The 1971 New Jersey State Senate Elections was the mid-term election of Republican William Cahill's term as Governor of New Jersey.  Democrats picked up seven Senate seats.  Sixteen incumbents did not seek re-election.

Background

Reapportioning

Legislative districts were redrawn by a 10-member bi-partisan New Jersey Apportionment Commission to reflect population changes following the 1970 U.S. Census. Senators generally (with some exceptions) ran At-Large countywide.

Until 1965, the New Jersey State Senate was composed of 21 senators with each county electing one senator. After the U.S. Supreme Court decision Reynolds v. Sims required legislative districts to be approximately equal in population (a principle known as "one man, one vote"). In 1965, the New Jersey Senate was increased to 29 members, with larger counties given multiple seats and some smaller counties sharing one or two senators.

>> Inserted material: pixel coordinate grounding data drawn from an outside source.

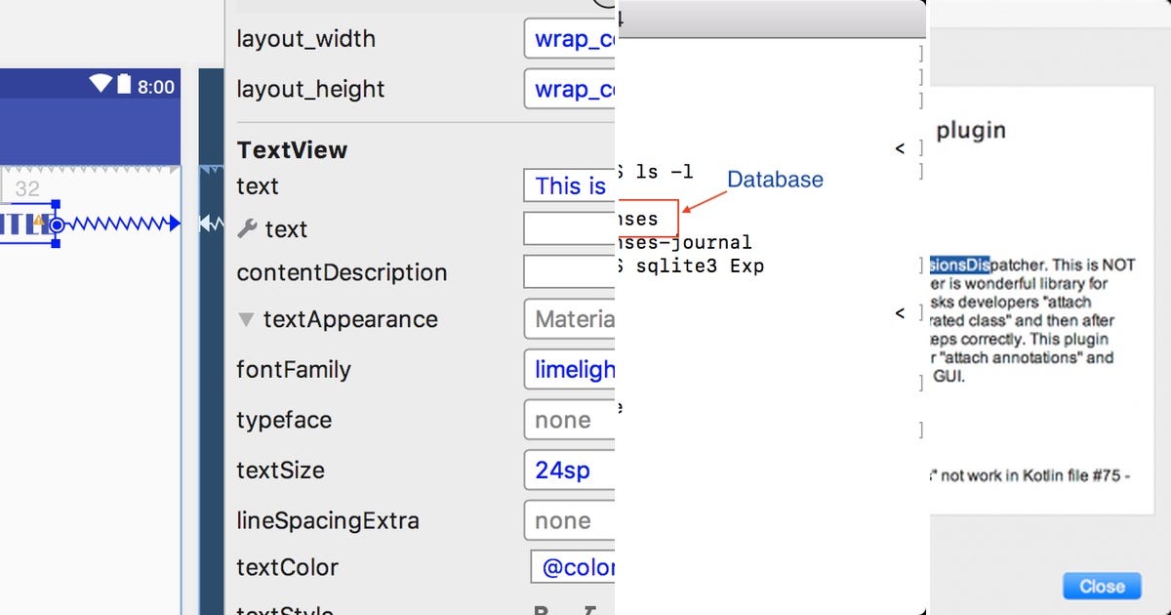
Task: Click the wrench icon beside tools text
Action: pyautogui.click(x=248, y=229)
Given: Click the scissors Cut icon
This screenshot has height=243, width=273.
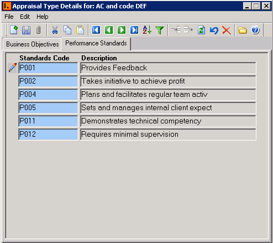Looking at the screenshot, I should [55, 30].
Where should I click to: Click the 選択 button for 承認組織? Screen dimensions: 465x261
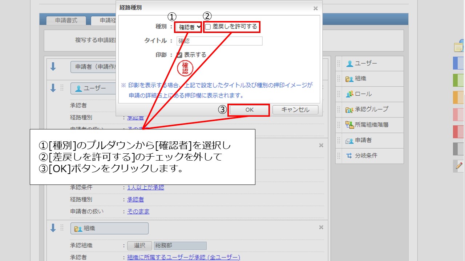pos(140,246)
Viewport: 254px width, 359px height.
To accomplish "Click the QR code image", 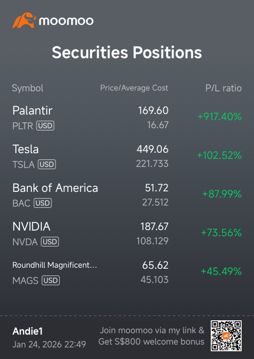I will 226,336.
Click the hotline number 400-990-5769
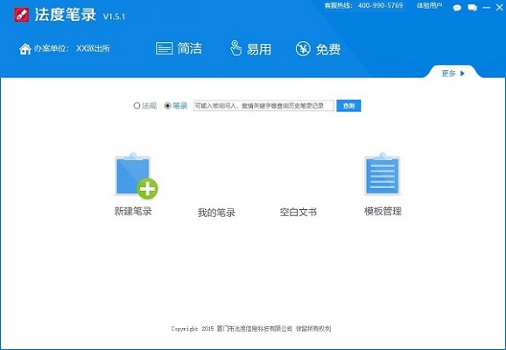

The map was changed again in 1967, and again in 1971, as the state adjusted to the one man, one vote ruling.

For the 1971 election, two seats were eliminated in District 11 and District 12 (Essex and Hudson counties, respectively). They were replaced by two new seats in the single-member District 4C and District 5 (Burlington and Monmouth counties, respectively). District 6 (now comprising Mercer and Hunterdon County) also switched from electing its senators at-large to electing them from two single-member districts because it became composed of more than one county.

The new districts were divided as follows:

Incumbents not running for re-election

Democratic
Richard J. Coffee (District 6)
Sido L. Ridolfi (District 6)

Republican
Robert E. Kay (District 1)
John L. White (District 3A)
Hugh A. Kelly (District 3B)
William Hiering (District 4A)
Harry L. Sears (District 10)
Geraldo Del Tufo (District 11)
David W. Dowd (District 11)
Alexander Matturri (District 11)
Frank Joseph Guarini (District 12)
Fairleigh Dickinson, Jr. (District 13)
Frank Sciro (District 14)
Ira Schoem (District 14)
Edward Sisco (District 14)

Summary of results by State Senate District

Gains and losses
Two incumbent Republican senators were defeated for re-election:
 Second District: Frank S. Farley (R-Atlantic), lost to Democrat Joseph McGahn, the Mayor of Absecon.
 Eleventh District: Milton Waldor (R-Essex), lost to Democrat Ralph DeRose, a member of the Reapportionment Commission.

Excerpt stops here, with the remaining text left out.